=== GOAL OF THE EXERCISE ===
Rewrite the listing below, swapping each "At what coordinates should I click to accomplish" for "Which point should I click to accomplish" and keeping everything else the same.

=== STORED RECORDS ===
========

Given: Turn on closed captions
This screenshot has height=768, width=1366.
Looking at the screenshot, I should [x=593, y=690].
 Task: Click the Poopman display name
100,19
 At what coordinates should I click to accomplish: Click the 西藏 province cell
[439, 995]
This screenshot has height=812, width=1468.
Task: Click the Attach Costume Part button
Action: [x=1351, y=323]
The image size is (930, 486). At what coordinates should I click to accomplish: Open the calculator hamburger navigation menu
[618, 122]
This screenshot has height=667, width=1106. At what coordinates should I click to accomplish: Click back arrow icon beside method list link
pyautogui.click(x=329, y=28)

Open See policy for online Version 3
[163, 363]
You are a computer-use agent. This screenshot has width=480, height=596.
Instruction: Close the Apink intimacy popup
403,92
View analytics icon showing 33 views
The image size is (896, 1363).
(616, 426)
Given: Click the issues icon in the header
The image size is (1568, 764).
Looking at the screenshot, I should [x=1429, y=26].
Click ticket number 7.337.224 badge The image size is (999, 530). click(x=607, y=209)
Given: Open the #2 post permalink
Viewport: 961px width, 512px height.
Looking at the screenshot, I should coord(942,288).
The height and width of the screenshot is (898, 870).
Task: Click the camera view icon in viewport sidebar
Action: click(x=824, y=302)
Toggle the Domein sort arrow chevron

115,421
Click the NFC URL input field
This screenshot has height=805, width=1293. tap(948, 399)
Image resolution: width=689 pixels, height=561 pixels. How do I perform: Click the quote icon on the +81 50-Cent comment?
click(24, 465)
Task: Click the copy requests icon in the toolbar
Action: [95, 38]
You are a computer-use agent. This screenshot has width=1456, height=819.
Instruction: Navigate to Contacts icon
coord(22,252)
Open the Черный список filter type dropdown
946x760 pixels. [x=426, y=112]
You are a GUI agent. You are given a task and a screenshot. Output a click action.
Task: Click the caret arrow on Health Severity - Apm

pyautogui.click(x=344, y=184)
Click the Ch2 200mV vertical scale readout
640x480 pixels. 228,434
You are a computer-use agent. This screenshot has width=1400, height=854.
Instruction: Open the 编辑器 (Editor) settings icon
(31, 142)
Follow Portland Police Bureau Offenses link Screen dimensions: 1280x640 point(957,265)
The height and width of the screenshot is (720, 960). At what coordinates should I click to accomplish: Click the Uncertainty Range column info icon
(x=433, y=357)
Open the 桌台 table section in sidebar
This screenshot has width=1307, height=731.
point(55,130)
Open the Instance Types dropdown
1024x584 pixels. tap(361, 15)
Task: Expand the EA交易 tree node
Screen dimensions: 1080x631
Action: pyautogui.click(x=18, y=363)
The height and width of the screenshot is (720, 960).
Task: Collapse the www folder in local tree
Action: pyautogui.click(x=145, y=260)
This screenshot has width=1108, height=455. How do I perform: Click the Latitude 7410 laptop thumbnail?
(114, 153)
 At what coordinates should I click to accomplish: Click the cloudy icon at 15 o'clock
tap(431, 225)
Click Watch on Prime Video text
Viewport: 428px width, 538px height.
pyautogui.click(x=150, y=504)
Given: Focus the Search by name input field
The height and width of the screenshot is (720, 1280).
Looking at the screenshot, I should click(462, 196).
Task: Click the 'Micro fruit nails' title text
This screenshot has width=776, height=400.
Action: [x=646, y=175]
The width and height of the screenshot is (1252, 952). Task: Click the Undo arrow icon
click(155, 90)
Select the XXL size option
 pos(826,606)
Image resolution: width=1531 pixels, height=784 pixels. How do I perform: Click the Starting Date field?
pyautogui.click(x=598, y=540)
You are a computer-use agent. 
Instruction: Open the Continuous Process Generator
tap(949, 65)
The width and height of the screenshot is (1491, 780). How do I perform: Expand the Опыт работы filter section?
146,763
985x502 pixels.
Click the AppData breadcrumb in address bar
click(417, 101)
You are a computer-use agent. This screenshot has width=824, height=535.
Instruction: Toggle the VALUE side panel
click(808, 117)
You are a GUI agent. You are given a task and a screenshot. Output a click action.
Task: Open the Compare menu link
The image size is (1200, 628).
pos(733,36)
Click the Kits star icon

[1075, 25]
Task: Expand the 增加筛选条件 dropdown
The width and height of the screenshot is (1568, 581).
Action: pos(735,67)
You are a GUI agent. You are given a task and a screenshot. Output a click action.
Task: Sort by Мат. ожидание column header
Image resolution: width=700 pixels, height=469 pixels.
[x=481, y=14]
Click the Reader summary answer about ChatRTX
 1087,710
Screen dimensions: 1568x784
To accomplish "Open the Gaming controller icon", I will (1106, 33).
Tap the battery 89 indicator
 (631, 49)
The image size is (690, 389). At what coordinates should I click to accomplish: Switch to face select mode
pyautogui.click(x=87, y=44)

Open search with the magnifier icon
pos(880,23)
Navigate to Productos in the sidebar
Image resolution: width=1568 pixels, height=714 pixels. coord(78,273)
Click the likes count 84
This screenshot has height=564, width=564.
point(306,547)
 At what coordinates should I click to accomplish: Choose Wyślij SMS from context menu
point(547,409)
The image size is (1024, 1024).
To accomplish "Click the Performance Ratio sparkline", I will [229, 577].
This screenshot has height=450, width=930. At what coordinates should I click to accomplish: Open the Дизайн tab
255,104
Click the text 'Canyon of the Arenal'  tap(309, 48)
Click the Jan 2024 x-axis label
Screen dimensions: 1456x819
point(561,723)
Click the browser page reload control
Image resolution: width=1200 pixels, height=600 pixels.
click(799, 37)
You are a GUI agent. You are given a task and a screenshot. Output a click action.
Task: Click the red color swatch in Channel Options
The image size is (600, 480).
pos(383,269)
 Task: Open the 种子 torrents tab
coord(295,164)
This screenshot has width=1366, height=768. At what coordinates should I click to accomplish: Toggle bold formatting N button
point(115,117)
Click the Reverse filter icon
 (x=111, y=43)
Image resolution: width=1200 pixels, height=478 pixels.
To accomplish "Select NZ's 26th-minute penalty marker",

========

=== WRITTEN RESPONSE ===
Given: Turn on closed captions
This screenshot has height=768, width=1366.
Looking at the screenshot, I should [x=593, y=690].
 Task: Click the Poopman display name
100,19
 Which point should I click to accomplish: Click the 西藏 province cell
[439, 995]
This screenshot has height=812, width=1468.
Task: Click the Attach Costume Part button
Action: [x=1351, y=323]
The image size is (930, 486). Which point should I click to accomplish: Open the calculator hamburger navigation menu
[618, 122]
This screenshot has height=667, width=1106. Which point should I click to accomplish: Click back arrow icon beside method list link
pyautogui.click(x=329, y=28)

Open See policy for online Version 3
[163, 363]
You are a computer-use agent. This screenshot has width=480, height=596.
Instruction: Close the Apink intimacy popup
403,92
View analytics icon showing 33 views
The image size is (896, 1363).
(616, 426)
Given: Click the issues icon in the header
The image size is (1568, 764).
Looking at the screenshot, I should [x=1429, y=26].
Click ticket number 7.337.224 badge The image size is (999, 530). click(x=607, y=209)
Given: Open the #2 post permalink
Viewport: 961px width, 512px height.
Looking at the screenshot, I should coord(942,288).
The height and width of the screenshot is (898, 870).
Task: Click the camera view icon in viewport sidebar
Action: click(x=824, y=302)
Toggle the Domein sort arrow chevron

115,421
Click the NFC URL input field
This screenshot has height=805, width=1293. tap(948, 399)
Image resolution: width=689 pixels, height=561 pixels. How do I perform: Click the quote icon on the +81 50-Cent comment?
click(24, 465)
Task: Click the copy requests icon in the toolbar
Action: [95, 38]
You are a computer-use agent. This screenshot has width=1456, height=819.
Instruction: Navigate to Contacts icon
coord(22,252)
Open the Черный список filter type dropdown
946x760 pixels. [x=426, y=112]
You are a GUI agent. You are given a task and a screenshot. Output a click action.
Task: Click the caret arrow on Health Severity - Apm

pyautogui.click(x=344, y=184)
Click the Ch2 200mV vertical scale readout
640x480 pixels. 228,434
You are a computer-use agent. This screenshot has width=1400, height=854.
Instruction: Open the 编辑器 (Editor) settings icon
(31, 142)
Follow Portland Police Bureau Offenses link Screen dimensions: 1280x640 point(957,265)
The height and width of the screenshot is (720, 960). Which point should I click to accomplish: Click the Uncertainty Range column info icon
(x=433, y=357)
Open the 桌台 table section in sidebar
This screenshot has width=1307, height=731.
point(55,130)
Open the Instance Types dropdown
1024x584 pixels. tap(361, 15)
Task: Expand the EA交易 tree node
Screen dimensions: 1080x631
Action: pyautogui.click(x=18, y=363)
The height and width of the screenshot is (720, 960).
Task: Collapse the www folder in local tree
Action: pyautogui.click(x=145, y=260)
This screenshot has width=1108, height=455. How do I perform: Click the Latitude 7410 laptop thumbnail?
(114, 153)
 Which point should I click to accomplish: Click the cloudy icon at 15 o'clock
tap(431, 225)
Click Watch on Prime Video text
Viewport: 428px width, 538px height.
pyautogui.click(x=150, y=504)
Given: Focus the Search by name input field
The height and width of the screenshot is (720, 1280).
Looking at the screenshot, I should click(462, 196).
Task: Click the 'Micro fruit nails' title text
This screenshot has width=776, height=400.
Action: [x=646, y=175]
The width and height of the screenshot is (1252, 952). Task: Click the Undo arrow icon
click(155, 90)
Select the XXL size option
 pos(826,606)
Image resolution: width=1531 pixels, height=784 pixels. How do I perform: Click the Starting Date field?
pyautogui.click(x=598, y=540)
You are a computer-use agent. 
Instruction: Open the Continuous Process Generator
tap(949, 65)
The width and height of the screenshot is (1491, 780). How do I perform: Expand the Опыт работы filter section?
146,763
985x502 pixels.
Click the AppData breadcrumb in address bar
click(417, 101)
You are a computer-use agent. This screenshot has width=824, height=535.
Instruction: Toggle the VALUE side panel
click(808, 117)
You are a GUI agent. You are given a task and a screenshot. Output a click action.
Task: Open the Compare menu link
The image size is (1200, 628).
pos(733,36)
Click the Kits star icon

[1075, 25]
Task: Expand the 增加筛选条件 dropdown
The width and height of the screenshot is (1568, 581).
Action: pos(735,67)
You are a GUI agent. You are given a task and a screenshot. Output a click action.
Task: Sort by Мат. ожидание column header
Image resolution: width=700 pixels, height=469 pixels.
[x=481, y=14]
Click the Reader summary answer about ChatRTX
 1087,710
Screen dimensions: 1568x784
To accomplish "Open the Gaming controller icon", I will (1106, 33).
Tap the battery 89 indicator
 (631, 49)
The image size is (690, 389). Which point should I click to accomplish: Switch to face select mode
pyautogui.click(x=87, y=44)

Open search with the magnifier icon
pos(880,23)
Navigate to Productos in the sidebar
Image resolution: width=1568 pixels, height=714 pixels. coord(78,273)
Click the likes count 84
This screenshot has height=564, width=564.
point(306,547)
 Which point should I click to accomplish: Choose Wyślij SMS from context menu
point(547,409)
The image size is (1024, 1024).
To accomplish "Click the Performance Ratio sparkline", I will [229, 577].
This screenshot has height=450, width=930. Which point should I click to accomplish: Open the Дизайн tab
255,104
Click the text 'Canyon of the Arenal'  tap(309, 48)
Click the Jan 2024 x-axis label
Screen dimensions: 1456x819
point(561,723)
Click the browser page reload control
Image resolution: width=1200 pixels, height=600 pixels.
click(799, 37)
You are a GUI agent. You are given a task and a screenshot. Output a click action.
Task: Click the red color swatch in Channel Options
The image size is (600, 480).
pos(383,269)
 Task: Open the 种子 torrents tab
coord(295,164)
This screenshot has width=1366, height=768. Which point should I click to accomplish: Toggle bold formatting N button
point(115,117)
Click the Reverse filter icon
 (x=111, y=43)
Image resolution: width=1200 pixels, height=478 pixels.
To accomplish "Select NZ's 26th-minute penalty marker",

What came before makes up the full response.